Copy out, word for word, the records from the line containing "1043x713 pixels." through the line containing "will (x=30, y=44).", including both of those lines.

>> Start

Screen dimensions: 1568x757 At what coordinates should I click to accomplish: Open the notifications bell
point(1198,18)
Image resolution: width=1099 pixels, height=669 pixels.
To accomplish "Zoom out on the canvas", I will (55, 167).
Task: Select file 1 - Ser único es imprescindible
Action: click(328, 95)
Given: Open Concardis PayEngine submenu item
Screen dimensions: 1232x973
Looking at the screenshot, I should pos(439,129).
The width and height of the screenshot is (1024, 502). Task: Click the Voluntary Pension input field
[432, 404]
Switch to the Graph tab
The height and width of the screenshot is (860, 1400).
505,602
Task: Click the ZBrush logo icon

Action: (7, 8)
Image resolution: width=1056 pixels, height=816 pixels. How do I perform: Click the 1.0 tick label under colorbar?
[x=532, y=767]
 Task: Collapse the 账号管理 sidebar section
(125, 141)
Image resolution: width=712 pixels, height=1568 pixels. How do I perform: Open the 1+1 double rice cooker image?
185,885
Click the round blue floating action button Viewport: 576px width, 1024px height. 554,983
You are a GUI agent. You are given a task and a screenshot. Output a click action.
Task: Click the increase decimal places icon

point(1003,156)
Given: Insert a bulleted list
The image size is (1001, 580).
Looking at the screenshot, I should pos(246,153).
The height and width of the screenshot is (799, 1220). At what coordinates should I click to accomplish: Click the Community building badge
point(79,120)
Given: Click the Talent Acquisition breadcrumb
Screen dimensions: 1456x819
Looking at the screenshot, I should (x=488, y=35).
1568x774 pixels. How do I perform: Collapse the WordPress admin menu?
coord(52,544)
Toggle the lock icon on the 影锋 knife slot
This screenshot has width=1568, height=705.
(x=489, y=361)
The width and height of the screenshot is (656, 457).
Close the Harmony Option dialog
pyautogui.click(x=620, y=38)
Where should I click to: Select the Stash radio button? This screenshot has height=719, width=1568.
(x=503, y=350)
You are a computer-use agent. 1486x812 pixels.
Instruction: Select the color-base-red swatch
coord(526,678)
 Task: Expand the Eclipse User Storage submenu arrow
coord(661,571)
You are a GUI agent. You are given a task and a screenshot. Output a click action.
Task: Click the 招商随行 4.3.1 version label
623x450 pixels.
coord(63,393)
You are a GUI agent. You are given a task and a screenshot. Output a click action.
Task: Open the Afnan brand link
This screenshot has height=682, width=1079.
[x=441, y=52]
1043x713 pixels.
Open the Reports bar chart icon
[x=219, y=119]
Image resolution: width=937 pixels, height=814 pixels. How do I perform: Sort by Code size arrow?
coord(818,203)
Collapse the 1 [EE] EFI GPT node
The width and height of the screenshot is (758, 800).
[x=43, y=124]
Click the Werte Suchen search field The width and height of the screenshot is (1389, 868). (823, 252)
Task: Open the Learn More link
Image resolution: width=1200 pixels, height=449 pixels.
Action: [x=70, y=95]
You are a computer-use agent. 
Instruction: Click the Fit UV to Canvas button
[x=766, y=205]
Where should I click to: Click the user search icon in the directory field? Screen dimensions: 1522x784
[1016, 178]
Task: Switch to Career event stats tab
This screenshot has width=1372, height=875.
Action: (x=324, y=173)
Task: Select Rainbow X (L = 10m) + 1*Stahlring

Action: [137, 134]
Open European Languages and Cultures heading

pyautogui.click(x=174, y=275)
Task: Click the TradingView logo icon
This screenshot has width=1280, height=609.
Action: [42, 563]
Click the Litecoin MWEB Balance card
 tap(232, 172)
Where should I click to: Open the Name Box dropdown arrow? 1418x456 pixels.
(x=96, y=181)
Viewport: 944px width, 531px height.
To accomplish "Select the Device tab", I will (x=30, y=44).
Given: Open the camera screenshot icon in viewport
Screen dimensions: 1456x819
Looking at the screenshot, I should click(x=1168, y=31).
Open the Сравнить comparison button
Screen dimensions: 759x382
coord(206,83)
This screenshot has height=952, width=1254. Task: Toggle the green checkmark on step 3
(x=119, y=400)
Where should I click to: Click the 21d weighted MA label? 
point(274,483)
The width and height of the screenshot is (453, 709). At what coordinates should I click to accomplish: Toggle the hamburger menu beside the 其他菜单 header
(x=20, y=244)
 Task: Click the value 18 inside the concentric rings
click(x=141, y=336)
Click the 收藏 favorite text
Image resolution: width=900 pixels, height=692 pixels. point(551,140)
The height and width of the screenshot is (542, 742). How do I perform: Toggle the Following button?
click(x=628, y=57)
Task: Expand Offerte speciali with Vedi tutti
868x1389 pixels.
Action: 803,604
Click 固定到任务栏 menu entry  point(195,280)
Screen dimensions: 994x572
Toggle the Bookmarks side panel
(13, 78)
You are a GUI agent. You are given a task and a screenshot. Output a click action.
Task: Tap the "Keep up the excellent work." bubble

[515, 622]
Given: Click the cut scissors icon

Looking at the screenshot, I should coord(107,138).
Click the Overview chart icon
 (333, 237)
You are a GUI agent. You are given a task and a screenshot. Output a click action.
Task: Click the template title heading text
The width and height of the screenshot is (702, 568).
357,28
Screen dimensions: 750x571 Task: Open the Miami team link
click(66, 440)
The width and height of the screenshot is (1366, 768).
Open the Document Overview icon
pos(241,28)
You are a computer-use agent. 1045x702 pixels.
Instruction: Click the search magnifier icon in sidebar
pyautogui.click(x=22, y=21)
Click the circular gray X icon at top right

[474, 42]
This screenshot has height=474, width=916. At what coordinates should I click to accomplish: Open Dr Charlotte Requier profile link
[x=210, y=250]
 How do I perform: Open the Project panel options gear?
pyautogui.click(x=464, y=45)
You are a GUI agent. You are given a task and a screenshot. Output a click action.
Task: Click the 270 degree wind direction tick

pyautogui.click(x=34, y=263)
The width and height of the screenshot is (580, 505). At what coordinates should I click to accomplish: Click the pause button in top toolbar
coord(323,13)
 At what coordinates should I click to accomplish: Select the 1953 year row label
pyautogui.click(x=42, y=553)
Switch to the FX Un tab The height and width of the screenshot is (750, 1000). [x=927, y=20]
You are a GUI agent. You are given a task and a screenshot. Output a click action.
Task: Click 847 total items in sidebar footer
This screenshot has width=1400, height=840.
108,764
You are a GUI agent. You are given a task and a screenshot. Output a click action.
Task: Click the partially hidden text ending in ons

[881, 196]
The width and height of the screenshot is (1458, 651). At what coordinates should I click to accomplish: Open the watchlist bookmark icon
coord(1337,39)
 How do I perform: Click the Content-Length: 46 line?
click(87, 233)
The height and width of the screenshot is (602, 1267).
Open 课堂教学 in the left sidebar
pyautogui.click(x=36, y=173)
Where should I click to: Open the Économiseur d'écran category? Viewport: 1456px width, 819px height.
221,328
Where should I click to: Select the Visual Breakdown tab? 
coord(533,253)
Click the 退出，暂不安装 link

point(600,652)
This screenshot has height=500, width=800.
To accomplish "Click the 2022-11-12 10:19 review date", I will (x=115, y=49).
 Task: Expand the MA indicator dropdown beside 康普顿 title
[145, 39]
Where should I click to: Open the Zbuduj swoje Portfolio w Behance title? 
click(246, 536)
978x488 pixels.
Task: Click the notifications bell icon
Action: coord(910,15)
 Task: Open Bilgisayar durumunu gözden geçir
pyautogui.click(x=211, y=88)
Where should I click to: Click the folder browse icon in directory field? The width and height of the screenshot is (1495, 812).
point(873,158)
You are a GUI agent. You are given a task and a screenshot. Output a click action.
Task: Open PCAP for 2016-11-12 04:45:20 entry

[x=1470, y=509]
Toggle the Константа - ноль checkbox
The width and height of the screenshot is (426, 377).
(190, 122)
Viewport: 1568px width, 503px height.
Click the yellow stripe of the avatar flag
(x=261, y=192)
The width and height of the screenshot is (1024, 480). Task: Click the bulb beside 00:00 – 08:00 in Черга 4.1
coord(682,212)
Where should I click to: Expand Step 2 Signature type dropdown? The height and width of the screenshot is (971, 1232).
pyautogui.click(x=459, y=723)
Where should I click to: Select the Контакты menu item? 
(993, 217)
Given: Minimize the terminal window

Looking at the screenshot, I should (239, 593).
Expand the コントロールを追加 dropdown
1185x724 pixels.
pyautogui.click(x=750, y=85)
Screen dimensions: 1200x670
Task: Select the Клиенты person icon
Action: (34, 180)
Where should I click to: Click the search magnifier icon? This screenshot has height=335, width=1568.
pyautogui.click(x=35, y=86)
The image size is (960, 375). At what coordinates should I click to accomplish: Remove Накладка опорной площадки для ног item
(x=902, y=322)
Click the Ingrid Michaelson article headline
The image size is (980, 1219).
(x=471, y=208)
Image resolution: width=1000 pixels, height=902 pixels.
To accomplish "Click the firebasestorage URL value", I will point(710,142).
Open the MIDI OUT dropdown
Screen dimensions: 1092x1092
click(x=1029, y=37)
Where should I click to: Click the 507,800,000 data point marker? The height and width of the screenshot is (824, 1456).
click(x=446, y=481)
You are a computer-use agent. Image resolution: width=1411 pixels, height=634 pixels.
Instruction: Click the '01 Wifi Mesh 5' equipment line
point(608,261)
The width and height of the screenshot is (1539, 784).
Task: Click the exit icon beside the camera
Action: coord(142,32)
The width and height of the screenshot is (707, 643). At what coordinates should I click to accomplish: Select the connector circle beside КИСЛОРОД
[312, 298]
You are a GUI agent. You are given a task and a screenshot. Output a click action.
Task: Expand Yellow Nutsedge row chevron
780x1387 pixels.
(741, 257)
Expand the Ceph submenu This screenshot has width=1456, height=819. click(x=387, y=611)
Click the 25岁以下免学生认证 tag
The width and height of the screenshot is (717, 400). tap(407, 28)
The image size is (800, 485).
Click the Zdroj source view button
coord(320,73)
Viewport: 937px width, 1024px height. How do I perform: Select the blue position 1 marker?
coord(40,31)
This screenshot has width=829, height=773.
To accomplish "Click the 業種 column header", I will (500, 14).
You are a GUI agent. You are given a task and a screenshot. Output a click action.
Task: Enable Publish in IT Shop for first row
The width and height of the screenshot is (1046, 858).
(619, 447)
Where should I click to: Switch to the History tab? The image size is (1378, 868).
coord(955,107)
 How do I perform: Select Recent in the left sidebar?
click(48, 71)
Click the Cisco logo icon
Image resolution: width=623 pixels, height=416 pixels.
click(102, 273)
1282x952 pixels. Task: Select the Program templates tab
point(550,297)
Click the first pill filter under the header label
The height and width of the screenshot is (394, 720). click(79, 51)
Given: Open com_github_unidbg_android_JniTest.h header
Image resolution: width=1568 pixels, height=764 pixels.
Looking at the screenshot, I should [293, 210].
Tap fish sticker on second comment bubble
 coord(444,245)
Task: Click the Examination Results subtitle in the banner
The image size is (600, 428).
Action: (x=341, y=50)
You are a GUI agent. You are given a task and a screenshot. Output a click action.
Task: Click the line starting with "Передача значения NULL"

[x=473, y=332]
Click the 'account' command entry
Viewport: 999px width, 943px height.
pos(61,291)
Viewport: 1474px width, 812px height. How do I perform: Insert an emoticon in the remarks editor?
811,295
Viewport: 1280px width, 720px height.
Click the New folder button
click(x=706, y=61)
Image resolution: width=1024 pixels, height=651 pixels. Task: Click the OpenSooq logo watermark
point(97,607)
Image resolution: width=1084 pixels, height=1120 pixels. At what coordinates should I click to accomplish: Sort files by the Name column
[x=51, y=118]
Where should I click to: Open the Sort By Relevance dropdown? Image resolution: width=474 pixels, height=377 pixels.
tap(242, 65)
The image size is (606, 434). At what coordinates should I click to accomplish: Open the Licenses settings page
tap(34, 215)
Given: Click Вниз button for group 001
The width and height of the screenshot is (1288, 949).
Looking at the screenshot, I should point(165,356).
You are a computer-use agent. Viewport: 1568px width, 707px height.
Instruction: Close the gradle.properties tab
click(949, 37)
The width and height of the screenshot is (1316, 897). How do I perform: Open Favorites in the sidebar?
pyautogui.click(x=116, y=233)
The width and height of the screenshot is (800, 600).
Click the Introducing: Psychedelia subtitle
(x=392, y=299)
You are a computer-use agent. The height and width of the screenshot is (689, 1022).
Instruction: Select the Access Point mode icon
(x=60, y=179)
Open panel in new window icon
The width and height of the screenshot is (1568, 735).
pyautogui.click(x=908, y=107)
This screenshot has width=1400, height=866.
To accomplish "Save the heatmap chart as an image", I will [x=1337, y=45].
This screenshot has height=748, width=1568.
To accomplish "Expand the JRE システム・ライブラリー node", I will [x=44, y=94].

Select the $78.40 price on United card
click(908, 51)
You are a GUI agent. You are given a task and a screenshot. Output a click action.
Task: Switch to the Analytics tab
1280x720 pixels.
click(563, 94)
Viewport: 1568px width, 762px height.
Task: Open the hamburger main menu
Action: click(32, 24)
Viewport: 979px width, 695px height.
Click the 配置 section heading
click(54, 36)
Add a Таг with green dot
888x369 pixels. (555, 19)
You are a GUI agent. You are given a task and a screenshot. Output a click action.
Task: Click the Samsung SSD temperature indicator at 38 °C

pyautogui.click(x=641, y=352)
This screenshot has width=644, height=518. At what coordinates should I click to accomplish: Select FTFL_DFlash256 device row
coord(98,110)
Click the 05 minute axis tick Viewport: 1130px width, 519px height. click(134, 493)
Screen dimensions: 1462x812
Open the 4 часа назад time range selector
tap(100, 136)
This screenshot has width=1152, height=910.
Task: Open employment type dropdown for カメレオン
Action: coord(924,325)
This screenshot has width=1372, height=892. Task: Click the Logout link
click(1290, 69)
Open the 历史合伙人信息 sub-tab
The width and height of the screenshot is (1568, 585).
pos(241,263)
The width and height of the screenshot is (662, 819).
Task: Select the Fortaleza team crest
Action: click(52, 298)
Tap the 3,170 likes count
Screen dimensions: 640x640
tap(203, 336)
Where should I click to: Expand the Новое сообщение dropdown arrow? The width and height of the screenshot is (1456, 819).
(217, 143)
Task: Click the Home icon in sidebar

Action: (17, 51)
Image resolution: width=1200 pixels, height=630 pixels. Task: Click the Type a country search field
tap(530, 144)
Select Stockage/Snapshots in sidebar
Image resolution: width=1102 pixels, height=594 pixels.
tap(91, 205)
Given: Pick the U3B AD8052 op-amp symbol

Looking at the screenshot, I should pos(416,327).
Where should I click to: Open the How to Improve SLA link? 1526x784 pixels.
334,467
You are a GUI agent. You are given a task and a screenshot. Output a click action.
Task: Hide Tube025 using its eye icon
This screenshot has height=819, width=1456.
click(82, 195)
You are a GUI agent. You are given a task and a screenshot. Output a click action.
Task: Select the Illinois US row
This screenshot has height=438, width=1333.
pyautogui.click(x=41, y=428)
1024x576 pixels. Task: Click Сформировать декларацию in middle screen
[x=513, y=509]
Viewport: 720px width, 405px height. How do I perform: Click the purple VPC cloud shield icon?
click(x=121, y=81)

>> End

● Task solution
1043x713 pixels.
Open the Reports bar chart icon
[x=219, y=119]
Image resolution: width=937 pixels, height=814 pixels. How do I perform: Sort by Code size arrow?
coord(818,203)
Collapse the 1 [EE] EFI GPT node
The width and height of the screenshot is (758, 800).
[x=43, y=124]
Click the Werte Suchen search field The width and height of the screenshot is (1389, 868). (823, 252)
Task: Open the Learn More link
Image resolution: width=1200 pixels, height=449 pixels.
Action: [x=70, y=95]
You are a computer-use agent. 
Instruction: Click the Fit UV to Canvas button
[x=766, y=205]
Where should I click to: Click the user search icon in the directory field? Screen dimensions: 1522x784
[1016, 178]
Task: Switch to Career event stats tab
This screenshot has width=1372, height=875.
Action: (x=324, y=173)
Task: Select Rainbow X (L = 10m) + 1*Stahlring

Action: [137, 134]
Open European Languages and Cultures heading

pyautogui.click(x=174, y=275)
Task: Click the TradingView logo icon
This screenshot has width=1280, height=609.
Action: [42, 563]
Click the Litecoin MWEB Balance card
 tap(232, 172)
Where should I click to: Open the Name Box dropdown arrow? 1418x456 pixels.
(x=96, y=181)
Viewport: 944px width, 531px height.
To accomplish "Select the Device tab", I will (x=30, y=44).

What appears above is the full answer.